By the end of July, about 37 percent of herders in Xinjiang had been relocated, while the other more than 60 percent remain nomadic, according to the regional development and reform commission.
Liu Shurun, a botanist and grassland ecologist from Inner Mongolia University, told China Daily that he is "concerned" about whether the herders, who are accustomed to the wild, can adapt to urban life.
Yigtai, a 52-year-old herder at the Kalajun Grassland in Xinjiang's Ili Kazak autonomous prefecture, now raises 100 sheep and 15 horses, earning about 30,000 yuan a year.
The Kazak herder said he is "very satisfied" with his current life on the pasture and is not willing to relocate to start an urban life.
"I was born on this pasture. So were my father and my grandfather. I can't survive without herding," said Yigtai, who has never been in a city in his life.
Maulem and his wife used to have the same idea as Yigtai before they moved into their new apartment in downtown Hebukesaier in the Xinjiang's Tacheng prefecture in July.
"I've spent most of my life in pastures and on horseback, following my cattle, from summer to winter," said the 70-year-old Mongolian herder. "To tell the truth, I still can't get accustomed to urban life. But living in the city is much more convenient than in the pasture. My three children can get a better education, and we old people can get better medical treatment in the city.
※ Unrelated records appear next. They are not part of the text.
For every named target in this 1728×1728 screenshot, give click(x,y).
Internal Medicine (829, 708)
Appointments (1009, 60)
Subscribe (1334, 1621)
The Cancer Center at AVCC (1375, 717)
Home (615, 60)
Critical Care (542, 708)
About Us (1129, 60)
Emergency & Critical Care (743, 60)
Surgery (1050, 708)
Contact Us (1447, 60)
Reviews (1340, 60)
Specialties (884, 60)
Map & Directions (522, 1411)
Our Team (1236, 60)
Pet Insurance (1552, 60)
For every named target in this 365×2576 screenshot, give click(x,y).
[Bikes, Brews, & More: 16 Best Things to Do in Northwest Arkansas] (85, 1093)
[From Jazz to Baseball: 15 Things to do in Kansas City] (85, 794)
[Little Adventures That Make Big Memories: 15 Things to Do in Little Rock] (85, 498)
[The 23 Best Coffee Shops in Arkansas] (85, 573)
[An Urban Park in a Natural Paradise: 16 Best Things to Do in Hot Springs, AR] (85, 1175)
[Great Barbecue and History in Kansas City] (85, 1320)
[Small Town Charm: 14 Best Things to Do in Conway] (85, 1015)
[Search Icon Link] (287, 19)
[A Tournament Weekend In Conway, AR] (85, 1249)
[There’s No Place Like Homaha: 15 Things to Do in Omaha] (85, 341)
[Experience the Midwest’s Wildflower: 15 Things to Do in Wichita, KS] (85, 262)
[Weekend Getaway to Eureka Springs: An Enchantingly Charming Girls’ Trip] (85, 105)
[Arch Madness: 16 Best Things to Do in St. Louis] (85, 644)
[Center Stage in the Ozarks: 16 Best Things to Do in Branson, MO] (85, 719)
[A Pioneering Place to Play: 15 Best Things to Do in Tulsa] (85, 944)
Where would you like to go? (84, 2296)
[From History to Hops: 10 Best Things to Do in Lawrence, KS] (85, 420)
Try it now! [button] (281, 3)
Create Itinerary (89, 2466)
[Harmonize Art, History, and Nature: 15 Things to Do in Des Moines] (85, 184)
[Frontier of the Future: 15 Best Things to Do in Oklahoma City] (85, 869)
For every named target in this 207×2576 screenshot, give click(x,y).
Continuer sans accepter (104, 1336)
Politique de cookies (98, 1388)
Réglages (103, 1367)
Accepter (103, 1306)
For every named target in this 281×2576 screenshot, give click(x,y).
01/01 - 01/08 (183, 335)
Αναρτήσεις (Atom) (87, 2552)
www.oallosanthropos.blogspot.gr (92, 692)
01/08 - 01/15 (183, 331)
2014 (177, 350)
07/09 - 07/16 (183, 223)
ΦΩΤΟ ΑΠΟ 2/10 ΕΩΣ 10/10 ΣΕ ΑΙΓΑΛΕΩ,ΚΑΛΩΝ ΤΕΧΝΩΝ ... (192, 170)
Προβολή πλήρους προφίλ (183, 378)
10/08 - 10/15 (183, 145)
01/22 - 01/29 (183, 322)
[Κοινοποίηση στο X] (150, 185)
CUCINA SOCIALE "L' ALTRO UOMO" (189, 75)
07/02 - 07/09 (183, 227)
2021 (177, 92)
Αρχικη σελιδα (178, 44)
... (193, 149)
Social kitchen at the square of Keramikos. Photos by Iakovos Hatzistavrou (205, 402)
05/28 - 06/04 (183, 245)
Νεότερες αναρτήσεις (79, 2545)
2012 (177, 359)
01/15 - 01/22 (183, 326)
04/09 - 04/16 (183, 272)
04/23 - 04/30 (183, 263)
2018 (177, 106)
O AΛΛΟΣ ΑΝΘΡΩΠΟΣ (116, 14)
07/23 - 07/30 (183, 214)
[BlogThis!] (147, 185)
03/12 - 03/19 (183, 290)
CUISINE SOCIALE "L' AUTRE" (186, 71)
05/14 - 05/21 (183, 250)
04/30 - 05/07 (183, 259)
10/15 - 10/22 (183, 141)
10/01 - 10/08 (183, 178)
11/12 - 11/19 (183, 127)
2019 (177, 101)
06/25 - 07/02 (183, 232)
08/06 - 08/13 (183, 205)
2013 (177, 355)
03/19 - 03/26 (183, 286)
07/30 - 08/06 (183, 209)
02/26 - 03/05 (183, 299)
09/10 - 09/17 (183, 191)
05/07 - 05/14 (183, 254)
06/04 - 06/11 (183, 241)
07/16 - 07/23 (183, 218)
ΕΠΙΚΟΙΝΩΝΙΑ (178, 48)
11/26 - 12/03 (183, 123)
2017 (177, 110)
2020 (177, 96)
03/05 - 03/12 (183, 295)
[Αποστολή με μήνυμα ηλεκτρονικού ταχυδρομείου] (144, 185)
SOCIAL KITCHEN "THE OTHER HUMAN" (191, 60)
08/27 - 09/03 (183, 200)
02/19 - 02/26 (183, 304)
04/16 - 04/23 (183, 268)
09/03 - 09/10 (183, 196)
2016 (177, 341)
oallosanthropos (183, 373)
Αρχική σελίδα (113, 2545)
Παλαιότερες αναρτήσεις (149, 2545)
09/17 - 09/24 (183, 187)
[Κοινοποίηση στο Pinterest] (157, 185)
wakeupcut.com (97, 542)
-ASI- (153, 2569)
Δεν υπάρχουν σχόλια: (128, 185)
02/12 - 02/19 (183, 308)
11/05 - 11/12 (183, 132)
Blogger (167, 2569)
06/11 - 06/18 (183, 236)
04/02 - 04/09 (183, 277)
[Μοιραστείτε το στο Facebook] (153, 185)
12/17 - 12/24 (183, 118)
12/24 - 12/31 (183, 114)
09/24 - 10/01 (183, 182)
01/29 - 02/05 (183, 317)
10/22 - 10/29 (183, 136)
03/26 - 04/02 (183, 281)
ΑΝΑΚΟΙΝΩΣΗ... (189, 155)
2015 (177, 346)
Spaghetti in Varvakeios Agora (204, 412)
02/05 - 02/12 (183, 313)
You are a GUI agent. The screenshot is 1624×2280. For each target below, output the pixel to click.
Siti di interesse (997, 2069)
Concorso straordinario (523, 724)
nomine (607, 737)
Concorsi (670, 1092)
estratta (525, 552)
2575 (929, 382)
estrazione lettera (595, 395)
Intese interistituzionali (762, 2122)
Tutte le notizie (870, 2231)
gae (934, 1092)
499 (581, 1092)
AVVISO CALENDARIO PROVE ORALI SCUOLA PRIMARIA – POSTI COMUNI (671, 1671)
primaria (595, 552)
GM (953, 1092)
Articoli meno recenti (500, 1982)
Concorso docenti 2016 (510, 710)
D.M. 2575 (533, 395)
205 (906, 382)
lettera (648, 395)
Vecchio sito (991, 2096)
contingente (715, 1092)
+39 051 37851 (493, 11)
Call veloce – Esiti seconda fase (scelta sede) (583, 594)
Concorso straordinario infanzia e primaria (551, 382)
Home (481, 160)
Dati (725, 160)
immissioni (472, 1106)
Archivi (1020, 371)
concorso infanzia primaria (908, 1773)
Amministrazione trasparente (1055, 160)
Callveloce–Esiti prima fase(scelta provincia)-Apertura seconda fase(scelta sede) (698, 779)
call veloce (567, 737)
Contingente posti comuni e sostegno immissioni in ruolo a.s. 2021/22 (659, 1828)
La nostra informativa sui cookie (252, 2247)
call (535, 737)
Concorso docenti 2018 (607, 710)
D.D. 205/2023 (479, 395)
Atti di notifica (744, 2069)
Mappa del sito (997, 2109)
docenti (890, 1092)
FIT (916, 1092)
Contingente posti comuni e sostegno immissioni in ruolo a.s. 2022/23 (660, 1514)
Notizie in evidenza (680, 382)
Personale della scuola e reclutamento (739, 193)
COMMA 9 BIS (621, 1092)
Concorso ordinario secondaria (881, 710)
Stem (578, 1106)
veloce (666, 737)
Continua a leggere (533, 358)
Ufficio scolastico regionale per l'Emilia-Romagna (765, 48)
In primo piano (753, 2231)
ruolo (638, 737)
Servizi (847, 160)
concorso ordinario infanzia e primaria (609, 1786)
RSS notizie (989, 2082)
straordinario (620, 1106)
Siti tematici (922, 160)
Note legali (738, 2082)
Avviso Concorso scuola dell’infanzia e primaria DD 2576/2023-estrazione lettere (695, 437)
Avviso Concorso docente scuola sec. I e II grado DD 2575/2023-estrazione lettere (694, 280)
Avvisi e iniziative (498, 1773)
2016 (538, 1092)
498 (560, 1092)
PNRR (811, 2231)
"We herders have to change our old lifestyle, because the grasslands are limited. Nowadays, three herding households have to share a grassland that used to belong to one," he said.
As to the establishment of households' quiet title of grasslands, Chen Jiqun, a pasture oil painter who runs a nonprofit website for pasture protection, argued it is "challenging" for local governments to complete such a task in less than five years.
"About 99 percent of quiet titles of grasslands in Inner Mongolia have not been established, and that has given rise to increasing land ownership disputes and even social disturbances," he said.
Chen said since most of the households have not obtained their quiet title on their grasslands, some have lost the opportunity because the land has meanwhile been designated for other uses such as mining and thermal power programs.
The Inner Mongolia autonomous region, the country's largest pastureland area, which is also known for iron ore and rare-earth reserves, replaced neighboring Shanxi province as the country's top coal producer last year, local authorities said.